Whilst the ruling class argue over scale and implementation, the working class suffer the brunt, and it seems they know it. 72% of respondents in a poll for the Washington Post opposed the deal, and a majority view those involved from both parties less favourably than before. But what can they do about it?

The answer, on the face of it, doesn't seem optimistic. The most recent upsurge in class conflict in America - the Wisconsin dispute over collective bargaining - ended in defeat. As Juan Conatz notes, there were a number of factors and contradictions which stifled the initial outburst of rank-and-file anger, from reformist politics and union leaders to a failure to generalise the struggle beyond the public sector. With even that movement now a memory, the prospects of a significant mass struggle now look bleak.

There have been hints of protest over cuts since Wisconsin - such as in Minnesota and Conneticut - but they have been limited in scope. The only national protest comes in the form of US Uncut, but they have failed to make the impact that their UK counterparts did.

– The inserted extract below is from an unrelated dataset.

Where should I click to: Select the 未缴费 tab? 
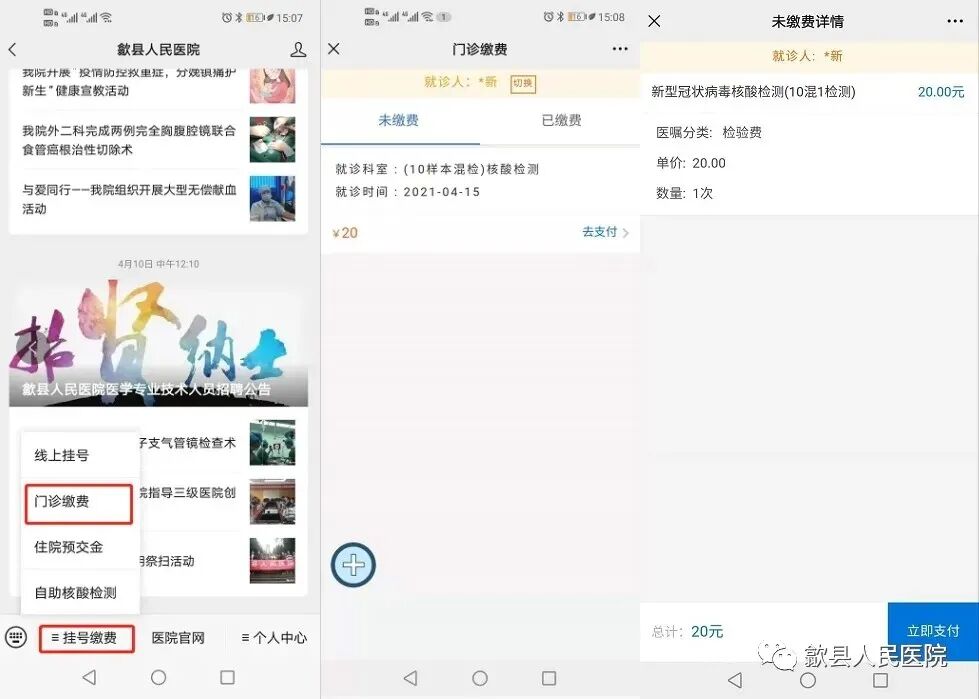(x=398, y=119)
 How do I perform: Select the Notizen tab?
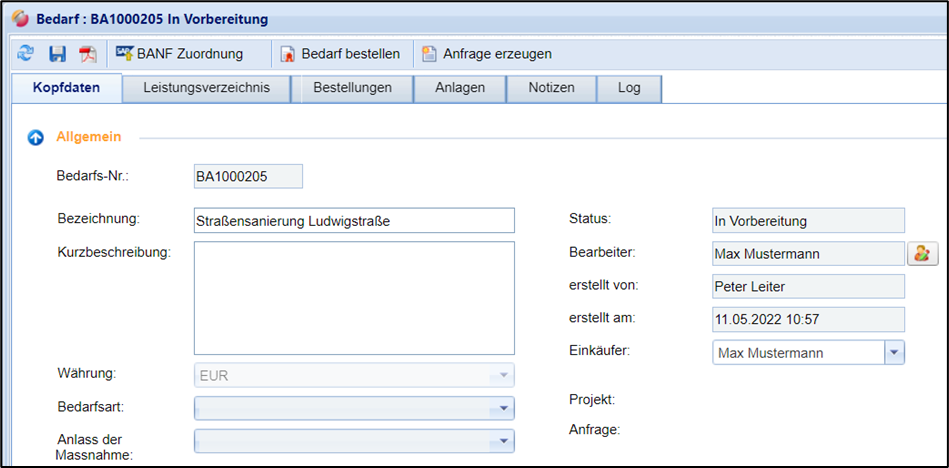coord(551,88)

That's not to say that reviving the struggle is an impossibility. Wisconsin reminded us that America does have a working class, and brought rebellion into the heart of capitalism whilst the Arab Spring was at its height in Egypt. It has also undoubtedly raised the profile of the Industrial Workers of the World. Formerly the most radical force in America, and enough of a threat to inspire a red scare, they only recently organised an international week of action against Starbucks in solidarity with the Starbucks Workers Union in Chile. There is still the potential of rank-and-file class struggle on the streets of America.

The point now has to be to turn that potential into reality.